Stored dataset items:
::::::::::
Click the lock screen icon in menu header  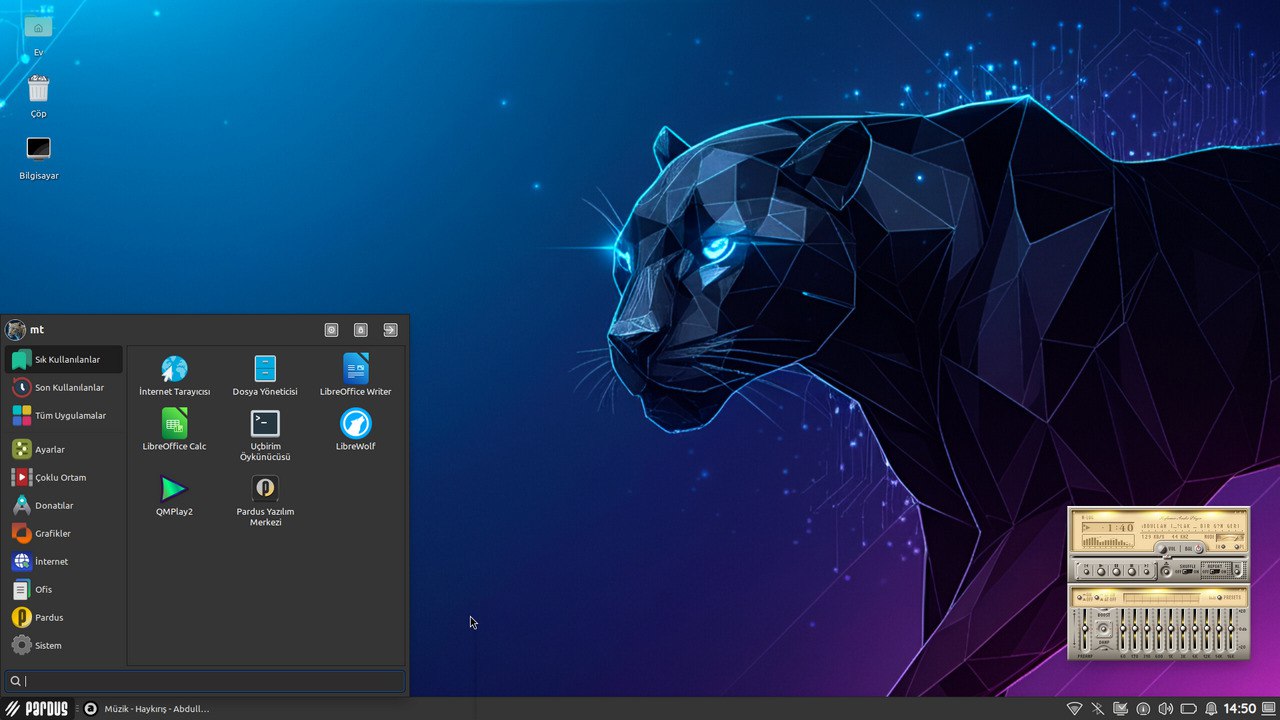tap(361, 330)
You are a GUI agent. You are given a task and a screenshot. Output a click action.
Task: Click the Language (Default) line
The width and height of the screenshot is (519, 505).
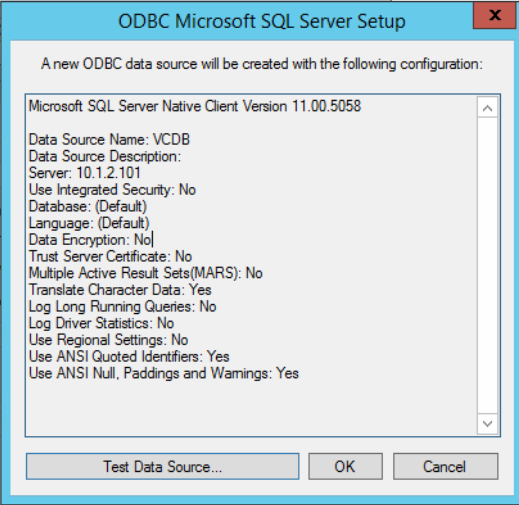coord(89,223)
::::::::::
*Exercise prompt:* Please give a word-for-word transcript of the lines from the one holding "You are a GUI" through the final line of the entries, both ends kept, with no pictures.

*Response area:*
You are a GUI agent. You are given a task and a screenshot. Output a click action.
Task: Click the Language (Default) line
The width and height of the screenshot is (519, 505).
coord(89,223)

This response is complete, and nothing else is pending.